# HTML-Ticker



## yoyhoo (8. März 2004)

Hi,
ich hab mich gerade erst hier angemledet , und hab schon eine Frage.
Ich bräuchte einen ganz normalen News-Ticker ,  der text sollte nur von links nach rechts laufen , und dass die ganze Zeit.
Da ich aber fast kein html kann , bräuchte ich einen code , gleich den code für den ticker.

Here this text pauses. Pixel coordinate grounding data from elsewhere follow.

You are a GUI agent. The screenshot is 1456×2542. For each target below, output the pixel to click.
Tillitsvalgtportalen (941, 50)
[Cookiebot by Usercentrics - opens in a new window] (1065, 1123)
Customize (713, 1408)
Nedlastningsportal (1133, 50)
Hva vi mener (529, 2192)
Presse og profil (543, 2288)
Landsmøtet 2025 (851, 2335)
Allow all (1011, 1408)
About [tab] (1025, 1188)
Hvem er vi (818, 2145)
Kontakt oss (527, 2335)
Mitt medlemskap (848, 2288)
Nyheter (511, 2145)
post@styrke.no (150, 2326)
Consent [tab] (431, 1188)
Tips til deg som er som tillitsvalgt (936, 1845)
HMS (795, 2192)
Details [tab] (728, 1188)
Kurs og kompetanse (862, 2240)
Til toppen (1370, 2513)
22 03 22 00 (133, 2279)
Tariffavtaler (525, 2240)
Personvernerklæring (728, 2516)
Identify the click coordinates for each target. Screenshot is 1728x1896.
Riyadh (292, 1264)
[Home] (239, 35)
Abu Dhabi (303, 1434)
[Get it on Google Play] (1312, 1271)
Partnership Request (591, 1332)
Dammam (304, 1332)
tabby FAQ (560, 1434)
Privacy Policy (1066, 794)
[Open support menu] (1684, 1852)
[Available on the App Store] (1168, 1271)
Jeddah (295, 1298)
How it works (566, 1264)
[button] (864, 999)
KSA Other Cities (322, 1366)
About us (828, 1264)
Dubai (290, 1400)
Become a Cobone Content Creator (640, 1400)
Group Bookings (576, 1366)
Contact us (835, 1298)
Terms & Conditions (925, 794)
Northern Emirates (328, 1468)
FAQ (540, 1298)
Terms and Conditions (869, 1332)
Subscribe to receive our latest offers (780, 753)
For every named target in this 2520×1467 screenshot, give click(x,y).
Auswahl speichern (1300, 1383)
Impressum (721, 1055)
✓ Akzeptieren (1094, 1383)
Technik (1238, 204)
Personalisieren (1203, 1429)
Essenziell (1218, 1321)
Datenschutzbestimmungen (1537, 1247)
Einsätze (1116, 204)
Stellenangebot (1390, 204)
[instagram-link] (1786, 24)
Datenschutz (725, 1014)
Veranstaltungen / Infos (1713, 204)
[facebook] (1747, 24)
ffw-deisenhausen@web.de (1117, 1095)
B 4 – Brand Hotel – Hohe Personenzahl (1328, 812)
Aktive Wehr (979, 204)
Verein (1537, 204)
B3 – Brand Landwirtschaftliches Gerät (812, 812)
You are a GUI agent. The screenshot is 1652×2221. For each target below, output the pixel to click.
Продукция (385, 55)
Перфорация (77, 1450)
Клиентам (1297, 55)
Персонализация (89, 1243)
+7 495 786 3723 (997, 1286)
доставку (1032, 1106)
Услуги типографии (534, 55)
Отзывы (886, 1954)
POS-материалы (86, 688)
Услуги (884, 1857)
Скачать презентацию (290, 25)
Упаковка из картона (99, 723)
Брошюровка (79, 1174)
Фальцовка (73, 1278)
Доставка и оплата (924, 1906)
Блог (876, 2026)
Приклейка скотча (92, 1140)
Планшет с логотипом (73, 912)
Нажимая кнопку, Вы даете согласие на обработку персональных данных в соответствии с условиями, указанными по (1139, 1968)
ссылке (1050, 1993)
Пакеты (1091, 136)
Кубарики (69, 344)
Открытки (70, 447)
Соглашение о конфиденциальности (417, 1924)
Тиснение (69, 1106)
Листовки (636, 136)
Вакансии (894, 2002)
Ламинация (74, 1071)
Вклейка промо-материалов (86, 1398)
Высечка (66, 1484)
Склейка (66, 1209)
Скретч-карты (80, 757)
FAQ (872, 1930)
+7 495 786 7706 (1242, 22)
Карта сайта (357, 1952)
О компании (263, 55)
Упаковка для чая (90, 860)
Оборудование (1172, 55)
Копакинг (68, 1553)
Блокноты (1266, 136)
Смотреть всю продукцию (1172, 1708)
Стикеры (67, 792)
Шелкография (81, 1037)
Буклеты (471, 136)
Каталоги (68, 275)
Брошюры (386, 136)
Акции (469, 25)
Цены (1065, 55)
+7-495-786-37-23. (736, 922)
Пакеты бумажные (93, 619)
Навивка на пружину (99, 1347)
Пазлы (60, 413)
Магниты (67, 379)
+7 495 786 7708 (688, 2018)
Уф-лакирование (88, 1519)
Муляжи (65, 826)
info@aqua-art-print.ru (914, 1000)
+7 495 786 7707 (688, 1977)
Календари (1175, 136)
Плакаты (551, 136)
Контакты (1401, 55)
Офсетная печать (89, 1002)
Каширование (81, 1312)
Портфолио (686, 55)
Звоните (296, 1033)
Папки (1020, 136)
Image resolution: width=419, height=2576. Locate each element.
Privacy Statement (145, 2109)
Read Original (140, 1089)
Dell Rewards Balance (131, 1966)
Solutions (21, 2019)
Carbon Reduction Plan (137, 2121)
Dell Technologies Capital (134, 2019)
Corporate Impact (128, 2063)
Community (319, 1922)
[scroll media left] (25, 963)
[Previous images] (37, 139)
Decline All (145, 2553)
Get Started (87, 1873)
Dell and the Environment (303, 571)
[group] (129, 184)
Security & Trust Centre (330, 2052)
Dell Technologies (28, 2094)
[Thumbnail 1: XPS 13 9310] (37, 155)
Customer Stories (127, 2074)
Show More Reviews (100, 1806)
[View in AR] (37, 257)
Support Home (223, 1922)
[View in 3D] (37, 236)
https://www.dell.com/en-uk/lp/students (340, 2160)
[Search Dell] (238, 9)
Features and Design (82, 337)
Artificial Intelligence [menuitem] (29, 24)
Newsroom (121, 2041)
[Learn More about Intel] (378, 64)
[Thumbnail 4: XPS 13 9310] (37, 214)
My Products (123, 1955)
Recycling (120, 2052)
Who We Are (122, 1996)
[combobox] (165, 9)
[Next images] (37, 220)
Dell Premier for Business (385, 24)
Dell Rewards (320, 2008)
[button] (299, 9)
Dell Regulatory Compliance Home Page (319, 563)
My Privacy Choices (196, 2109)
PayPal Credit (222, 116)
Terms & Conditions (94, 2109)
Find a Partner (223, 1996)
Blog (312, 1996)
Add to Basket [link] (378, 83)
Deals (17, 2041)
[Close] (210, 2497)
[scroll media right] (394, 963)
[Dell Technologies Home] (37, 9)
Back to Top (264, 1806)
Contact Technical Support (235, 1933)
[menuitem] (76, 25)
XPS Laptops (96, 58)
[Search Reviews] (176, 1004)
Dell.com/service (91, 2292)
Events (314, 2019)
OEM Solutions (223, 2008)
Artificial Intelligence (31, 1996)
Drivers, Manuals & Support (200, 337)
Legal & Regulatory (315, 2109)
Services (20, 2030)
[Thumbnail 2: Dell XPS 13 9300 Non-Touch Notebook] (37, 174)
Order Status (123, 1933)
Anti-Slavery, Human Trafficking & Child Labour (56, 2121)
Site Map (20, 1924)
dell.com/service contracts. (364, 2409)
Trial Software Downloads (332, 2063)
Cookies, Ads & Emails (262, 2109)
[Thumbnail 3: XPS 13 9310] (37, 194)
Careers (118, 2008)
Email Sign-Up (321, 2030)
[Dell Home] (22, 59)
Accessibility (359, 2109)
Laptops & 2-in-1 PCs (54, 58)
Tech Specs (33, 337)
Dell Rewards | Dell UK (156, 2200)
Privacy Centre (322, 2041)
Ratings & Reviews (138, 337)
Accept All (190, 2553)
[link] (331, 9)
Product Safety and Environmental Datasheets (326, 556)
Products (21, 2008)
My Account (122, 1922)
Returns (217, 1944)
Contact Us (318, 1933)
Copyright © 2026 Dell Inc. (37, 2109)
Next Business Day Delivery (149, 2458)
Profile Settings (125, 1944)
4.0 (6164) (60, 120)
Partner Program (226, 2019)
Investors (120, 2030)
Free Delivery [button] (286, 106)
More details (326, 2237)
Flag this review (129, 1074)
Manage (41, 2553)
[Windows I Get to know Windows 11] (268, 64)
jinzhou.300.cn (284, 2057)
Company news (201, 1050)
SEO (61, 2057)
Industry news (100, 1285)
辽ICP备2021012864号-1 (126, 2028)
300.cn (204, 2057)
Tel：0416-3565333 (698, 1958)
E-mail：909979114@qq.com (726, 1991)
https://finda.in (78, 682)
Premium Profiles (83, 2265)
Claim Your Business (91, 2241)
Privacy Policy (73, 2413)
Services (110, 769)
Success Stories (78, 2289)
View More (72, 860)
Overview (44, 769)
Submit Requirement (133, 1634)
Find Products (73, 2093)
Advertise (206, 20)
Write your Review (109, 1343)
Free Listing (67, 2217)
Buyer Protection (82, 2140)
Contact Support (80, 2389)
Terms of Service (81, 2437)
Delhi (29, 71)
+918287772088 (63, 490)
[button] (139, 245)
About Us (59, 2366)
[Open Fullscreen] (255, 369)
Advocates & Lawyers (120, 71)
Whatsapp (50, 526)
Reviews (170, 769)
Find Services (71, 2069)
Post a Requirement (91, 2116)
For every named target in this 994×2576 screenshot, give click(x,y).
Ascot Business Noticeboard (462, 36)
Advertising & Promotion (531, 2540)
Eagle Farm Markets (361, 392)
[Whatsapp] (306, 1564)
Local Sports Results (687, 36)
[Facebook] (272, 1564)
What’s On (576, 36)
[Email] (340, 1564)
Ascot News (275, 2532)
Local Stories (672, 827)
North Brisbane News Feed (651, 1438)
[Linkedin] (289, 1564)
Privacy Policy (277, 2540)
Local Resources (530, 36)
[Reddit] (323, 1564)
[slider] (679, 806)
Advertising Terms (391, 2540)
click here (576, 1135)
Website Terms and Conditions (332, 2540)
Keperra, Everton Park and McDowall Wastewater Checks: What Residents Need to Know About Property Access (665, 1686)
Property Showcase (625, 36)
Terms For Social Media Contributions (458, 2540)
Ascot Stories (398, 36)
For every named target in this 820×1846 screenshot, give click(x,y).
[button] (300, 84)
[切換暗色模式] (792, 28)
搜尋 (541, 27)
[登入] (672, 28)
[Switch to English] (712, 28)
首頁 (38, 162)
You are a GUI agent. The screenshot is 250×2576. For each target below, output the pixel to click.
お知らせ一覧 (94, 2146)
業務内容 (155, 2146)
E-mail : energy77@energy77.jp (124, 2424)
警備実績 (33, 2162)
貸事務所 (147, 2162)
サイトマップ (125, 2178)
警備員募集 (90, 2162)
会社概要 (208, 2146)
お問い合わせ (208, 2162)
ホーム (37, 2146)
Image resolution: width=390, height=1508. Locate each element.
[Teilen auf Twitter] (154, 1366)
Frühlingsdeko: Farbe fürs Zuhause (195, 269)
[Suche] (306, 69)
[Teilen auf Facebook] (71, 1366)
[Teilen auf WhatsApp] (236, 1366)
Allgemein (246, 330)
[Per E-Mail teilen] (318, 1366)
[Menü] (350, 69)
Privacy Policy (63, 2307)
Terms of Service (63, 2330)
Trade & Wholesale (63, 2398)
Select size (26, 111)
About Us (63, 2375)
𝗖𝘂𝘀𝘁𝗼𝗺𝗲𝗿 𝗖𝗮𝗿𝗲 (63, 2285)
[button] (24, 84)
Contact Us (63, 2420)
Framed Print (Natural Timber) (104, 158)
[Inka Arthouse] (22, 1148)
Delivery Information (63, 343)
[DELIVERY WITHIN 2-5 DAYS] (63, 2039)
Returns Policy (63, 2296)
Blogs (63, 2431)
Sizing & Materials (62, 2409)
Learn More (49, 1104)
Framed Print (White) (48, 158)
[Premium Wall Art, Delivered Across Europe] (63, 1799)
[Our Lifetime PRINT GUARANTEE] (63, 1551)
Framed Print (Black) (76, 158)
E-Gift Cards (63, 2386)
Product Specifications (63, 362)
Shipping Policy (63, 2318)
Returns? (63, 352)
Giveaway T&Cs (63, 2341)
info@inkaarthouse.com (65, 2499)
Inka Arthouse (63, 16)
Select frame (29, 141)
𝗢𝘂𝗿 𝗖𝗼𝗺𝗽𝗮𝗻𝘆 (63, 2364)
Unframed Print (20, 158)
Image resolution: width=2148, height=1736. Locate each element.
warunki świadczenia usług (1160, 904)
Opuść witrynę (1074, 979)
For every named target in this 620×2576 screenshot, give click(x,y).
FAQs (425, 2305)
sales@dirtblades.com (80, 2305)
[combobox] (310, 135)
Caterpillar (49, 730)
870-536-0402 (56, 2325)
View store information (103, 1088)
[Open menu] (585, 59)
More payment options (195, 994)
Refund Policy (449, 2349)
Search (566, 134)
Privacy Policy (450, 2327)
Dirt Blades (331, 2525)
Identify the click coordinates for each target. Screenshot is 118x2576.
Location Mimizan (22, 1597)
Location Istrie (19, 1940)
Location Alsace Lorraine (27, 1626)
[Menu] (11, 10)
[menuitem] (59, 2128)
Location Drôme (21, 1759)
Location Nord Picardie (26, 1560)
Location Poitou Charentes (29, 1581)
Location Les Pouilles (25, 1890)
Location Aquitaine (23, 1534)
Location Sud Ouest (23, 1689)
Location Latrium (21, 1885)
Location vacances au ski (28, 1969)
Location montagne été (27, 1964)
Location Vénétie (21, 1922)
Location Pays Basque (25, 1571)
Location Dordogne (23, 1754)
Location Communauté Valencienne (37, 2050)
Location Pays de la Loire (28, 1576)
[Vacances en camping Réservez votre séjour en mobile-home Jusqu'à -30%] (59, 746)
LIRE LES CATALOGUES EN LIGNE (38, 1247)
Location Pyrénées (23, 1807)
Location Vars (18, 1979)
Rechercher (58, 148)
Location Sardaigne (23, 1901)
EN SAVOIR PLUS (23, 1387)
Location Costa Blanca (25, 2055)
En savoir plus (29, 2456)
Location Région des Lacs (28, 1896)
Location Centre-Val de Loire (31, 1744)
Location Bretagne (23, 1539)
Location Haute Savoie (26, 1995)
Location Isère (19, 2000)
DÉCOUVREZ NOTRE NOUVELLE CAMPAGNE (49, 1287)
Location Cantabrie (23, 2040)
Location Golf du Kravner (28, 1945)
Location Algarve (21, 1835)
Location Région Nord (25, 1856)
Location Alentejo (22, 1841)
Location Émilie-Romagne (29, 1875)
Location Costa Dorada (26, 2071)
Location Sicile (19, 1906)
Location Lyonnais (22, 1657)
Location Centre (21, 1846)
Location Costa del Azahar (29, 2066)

danke schon mal im voraus ,

    mfg 
         yoyhoo


----------



## Sven Mintel (8. März 2004)

HTML-Ticker gibts nicht...lediglich den <marquee>-Tag, der ist aber IE-Only.

Ansonsten:


----------



## yoyhoo (8. März 2004)

naja gut , danke


----------



## steff aka sId (9. März 2004)

stimmt nicht ganz ich hab nen <marquee> auf meiner page Opera kann den auch ohne probleme der läuft nur etwas schneller und unter Motzilla läuft er genau so wie im IE. Wie das mit ältereren Browsern aussieht weiß ich nicht. Netscape habe ich auch nicht getestet.
Greetz Steff

P.s. Der Code dafür vollständig 
<marquee scrollamount=1 scrolldelay=5 >
 Dein Text      
 </marquee>

Gibt noch ein paar  Attribute die man benutzen kann diese kannst du zum Beispiel Self-html  nach lesen


----------



## Sven Mintel (9. März 2004)

Tatsache.... die können das ja auch... ich schreibs mir hinter die Löffel 
Aber ob Netscape6 das bereits konnte, ist dennoch fraglich...ich habe die Möhre auch nicht mehr installiert


----------



## steff aka sId (9. März 2004)

Naja Self-html zum Beispiel behaubtet auch hartnäckig das es Microsoft only ist :-D aber wer tested ist schlauer. Zu Netscape: Ich für meinen Teil lasse den so ziemlich außen vor. Ich kenn auch so ziemlich keinen der ihn nutzt.
Greetz Steff


----------



## Sven Mintel (9. März 2004)

Naja... um SelfHTML in Schutz zu nehmen.... das ist schon in die Tage gekommen... als es herauskam, waren Opa5 und Netscape6 die aktuellen Versionen


----------



## Lost Heaven (11. März 2004)

In SelfHTML wird weder Opera noch Mozilla erwähnt!
Das find ich blöd, und genau so dumm finde ich, dass es keinen Scroll-Text in HTML gibt


----------